Dataset entries:

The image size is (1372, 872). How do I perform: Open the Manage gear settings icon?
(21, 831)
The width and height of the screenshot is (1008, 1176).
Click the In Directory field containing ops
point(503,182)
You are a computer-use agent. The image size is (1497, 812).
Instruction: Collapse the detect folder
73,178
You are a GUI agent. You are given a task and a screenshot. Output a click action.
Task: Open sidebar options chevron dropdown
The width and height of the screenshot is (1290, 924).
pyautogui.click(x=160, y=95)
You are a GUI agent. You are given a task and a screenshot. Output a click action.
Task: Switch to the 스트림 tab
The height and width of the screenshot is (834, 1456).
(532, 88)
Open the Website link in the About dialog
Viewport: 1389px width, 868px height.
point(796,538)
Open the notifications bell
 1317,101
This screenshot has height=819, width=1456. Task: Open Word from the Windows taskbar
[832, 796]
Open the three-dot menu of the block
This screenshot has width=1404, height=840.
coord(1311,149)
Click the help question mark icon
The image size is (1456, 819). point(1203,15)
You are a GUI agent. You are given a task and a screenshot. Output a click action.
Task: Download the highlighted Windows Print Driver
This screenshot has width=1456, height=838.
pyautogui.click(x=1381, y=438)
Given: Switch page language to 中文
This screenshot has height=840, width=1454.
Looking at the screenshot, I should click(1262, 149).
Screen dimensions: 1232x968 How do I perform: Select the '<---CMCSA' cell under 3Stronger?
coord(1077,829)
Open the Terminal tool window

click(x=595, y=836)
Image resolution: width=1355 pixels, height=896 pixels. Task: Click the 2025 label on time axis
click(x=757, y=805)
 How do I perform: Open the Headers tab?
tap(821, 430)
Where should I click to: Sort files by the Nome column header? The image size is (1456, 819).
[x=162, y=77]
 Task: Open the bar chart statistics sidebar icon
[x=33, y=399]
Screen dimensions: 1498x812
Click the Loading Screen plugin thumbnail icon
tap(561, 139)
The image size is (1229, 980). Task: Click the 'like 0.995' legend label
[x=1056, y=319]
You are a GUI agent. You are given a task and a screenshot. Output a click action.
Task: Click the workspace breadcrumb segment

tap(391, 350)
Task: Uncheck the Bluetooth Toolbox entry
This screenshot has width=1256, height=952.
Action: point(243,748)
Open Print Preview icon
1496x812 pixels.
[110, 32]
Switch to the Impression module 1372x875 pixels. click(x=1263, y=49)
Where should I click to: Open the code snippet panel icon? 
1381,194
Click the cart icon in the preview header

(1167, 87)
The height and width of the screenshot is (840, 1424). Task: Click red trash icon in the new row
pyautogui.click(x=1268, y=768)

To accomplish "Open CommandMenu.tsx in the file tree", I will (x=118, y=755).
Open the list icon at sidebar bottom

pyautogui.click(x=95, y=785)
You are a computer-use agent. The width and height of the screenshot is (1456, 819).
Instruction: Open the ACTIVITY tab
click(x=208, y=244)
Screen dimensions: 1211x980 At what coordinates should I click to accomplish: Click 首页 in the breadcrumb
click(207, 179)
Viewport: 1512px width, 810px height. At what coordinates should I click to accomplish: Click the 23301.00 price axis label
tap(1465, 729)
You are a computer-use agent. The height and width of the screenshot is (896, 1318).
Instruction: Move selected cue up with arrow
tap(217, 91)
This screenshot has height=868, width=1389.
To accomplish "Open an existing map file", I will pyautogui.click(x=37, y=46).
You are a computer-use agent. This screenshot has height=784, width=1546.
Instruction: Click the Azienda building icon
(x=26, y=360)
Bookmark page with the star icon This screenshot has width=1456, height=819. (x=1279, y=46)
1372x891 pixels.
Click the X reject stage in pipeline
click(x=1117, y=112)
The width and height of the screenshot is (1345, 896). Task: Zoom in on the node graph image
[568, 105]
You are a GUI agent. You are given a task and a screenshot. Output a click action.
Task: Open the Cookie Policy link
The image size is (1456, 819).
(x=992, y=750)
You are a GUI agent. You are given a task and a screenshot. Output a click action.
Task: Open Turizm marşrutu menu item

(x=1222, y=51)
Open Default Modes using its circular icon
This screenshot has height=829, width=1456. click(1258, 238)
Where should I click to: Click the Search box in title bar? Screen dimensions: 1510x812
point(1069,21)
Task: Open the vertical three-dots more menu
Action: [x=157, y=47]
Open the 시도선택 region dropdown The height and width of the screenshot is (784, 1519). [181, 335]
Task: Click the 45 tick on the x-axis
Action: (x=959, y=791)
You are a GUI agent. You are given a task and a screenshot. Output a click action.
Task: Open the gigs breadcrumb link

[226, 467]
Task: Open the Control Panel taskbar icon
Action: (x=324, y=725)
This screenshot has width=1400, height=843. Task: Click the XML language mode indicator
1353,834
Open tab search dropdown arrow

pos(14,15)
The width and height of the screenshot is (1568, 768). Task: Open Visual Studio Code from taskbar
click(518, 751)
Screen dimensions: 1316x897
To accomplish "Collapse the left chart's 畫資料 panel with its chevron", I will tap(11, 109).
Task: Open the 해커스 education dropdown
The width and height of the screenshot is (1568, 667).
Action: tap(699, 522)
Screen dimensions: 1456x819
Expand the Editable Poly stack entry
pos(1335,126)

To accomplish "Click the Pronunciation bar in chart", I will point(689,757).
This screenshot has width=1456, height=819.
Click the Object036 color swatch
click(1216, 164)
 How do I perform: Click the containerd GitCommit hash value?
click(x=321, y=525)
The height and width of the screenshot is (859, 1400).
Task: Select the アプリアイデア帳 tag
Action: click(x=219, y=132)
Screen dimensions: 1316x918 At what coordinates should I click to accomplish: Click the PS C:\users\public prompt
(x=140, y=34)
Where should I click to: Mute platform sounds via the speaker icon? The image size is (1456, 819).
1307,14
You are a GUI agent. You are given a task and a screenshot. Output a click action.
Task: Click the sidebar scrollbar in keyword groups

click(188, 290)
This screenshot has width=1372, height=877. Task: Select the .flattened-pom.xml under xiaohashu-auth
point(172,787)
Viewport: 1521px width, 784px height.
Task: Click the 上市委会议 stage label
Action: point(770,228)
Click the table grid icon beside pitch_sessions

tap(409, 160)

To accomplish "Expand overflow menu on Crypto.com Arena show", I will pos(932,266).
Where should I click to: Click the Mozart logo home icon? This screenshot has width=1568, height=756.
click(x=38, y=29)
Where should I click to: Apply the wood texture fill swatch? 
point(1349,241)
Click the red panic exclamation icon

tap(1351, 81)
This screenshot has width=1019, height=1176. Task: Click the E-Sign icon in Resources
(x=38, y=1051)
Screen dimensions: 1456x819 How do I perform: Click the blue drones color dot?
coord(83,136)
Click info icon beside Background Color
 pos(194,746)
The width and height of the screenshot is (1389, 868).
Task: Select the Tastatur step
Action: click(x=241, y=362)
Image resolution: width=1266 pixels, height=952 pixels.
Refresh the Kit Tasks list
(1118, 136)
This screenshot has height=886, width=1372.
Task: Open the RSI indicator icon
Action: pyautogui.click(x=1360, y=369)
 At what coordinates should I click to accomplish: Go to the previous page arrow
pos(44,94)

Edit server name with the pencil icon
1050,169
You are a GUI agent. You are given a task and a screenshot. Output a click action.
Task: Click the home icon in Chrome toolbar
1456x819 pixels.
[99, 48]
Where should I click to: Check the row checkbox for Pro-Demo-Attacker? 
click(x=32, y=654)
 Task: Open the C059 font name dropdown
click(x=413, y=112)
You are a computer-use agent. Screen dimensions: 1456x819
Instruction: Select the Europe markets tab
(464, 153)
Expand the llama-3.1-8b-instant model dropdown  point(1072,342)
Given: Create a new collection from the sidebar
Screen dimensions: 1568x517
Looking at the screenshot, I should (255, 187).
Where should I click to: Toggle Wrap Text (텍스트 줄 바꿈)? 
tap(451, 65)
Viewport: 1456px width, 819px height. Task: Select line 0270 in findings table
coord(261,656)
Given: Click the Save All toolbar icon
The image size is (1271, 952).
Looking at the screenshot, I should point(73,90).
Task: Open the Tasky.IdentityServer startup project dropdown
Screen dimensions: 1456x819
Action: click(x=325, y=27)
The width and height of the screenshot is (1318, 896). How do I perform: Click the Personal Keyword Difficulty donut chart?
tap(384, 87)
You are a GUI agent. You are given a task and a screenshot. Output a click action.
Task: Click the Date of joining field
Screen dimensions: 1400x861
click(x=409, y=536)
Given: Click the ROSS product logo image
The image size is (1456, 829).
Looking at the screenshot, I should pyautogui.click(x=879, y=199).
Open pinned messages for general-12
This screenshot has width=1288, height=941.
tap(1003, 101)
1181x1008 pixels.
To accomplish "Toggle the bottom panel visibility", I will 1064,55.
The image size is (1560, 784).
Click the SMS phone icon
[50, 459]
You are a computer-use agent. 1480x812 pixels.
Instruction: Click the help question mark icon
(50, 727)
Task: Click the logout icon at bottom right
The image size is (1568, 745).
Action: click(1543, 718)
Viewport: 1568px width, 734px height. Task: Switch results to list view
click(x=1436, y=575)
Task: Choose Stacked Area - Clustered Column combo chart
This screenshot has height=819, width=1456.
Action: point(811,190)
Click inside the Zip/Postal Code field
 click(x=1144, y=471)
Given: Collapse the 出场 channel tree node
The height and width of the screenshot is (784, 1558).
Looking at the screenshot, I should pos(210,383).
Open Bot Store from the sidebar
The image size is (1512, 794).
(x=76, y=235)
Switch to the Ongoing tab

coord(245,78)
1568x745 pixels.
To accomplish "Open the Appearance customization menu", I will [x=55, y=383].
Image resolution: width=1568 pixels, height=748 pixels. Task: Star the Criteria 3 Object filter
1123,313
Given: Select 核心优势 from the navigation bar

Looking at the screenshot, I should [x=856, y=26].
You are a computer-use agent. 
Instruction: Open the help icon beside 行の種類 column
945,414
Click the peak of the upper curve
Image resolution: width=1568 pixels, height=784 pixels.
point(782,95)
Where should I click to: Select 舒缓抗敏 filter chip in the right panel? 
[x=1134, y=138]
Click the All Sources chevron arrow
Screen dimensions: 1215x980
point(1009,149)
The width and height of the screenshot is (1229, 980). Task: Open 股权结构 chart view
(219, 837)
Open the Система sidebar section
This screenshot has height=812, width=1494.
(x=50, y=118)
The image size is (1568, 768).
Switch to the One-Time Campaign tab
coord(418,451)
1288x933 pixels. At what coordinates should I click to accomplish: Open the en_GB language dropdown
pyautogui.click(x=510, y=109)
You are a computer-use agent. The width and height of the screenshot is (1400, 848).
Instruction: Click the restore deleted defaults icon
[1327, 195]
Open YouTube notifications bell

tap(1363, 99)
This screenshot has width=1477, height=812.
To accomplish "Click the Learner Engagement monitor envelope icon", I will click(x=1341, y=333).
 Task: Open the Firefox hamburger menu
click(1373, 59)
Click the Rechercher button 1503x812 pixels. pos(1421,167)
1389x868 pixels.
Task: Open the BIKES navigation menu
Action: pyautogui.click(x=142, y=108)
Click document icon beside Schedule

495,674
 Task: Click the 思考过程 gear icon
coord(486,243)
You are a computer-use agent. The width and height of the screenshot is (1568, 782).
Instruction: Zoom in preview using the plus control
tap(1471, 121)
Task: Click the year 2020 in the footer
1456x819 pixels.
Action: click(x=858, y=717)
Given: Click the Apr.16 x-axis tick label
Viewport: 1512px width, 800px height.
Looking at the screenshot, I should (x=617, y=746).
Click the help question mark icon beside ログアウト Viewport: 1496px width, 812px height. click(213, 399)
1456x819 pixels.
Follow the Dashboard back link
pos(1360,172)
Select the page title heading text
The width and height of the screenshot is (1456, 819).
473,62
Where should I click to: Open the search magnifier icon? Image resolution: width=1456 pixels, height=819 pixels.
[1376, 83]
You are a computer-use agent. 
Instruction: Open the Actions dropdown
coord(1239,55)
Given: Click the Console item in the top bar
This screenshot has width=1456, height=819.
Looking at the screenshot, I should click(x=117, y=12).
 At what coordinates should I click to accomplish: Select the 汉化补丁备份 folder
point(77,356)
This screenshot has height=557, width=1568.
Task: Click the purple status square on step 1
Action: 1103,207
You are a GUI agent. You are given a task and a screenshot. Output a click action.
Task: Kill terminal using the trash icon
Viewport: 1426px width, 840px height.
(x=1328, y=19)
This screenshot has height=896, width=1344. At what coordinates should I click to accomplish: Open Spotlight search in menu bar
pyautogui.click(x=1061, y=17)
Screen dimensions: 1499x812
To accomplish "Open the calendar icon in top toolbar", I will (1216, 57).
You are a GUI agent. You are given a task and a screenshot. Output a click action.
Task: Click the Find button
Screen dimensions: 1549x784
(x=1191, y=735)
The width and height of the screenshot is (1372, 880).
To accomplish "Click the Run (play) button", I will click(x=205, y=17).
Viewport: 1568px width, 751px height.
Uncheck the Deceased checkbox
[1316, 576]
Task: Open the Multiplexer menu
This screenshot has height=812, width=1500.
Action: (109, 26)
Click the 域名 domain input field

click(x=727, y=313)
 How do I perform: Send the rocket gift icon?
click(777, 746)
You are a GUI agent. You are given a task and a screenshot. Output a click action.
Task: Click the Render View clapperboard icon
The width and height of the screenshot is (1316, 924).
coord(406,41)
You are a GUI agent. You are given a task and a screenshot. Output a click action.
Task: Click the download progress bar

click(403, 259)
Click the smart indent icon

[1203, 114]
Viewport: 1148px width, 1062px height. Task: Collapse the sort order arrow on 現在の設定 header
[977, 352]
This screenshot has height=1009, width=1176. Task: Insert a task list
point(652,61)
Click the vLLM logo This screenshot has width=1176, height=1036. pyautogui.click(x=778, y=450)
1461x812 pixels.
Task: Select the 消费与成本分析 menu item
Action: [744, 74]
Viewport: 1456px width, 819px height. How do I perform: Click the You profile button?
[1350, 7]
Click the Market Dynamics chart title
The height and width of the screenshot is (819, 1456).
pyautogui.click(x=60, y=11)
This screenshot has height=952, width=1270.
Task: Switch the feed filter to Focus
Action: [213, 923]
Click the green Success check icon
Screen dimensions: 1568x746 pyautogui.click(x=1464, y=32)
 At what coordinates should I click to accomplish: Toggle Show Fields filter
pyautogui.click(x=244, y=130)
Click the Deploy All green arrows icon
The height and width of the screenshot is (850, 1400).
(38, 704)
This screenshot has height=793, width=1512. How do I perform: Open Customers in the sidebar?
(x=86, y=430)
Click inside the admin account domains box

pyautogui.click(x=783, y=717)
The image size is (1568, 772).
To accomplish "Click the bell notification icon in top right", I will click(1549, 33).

**PROBLEM DESCRIPTION:** Wherever the word "toolbar" appears in a line of the data, copy that line.

**FINISHED TASK:**
Task: Click the home icon in Chrome toolbar
Given: Click the Save All toolbar icon
To accomplish "Open the calendar icon in top toolbar", I will (1216, 57).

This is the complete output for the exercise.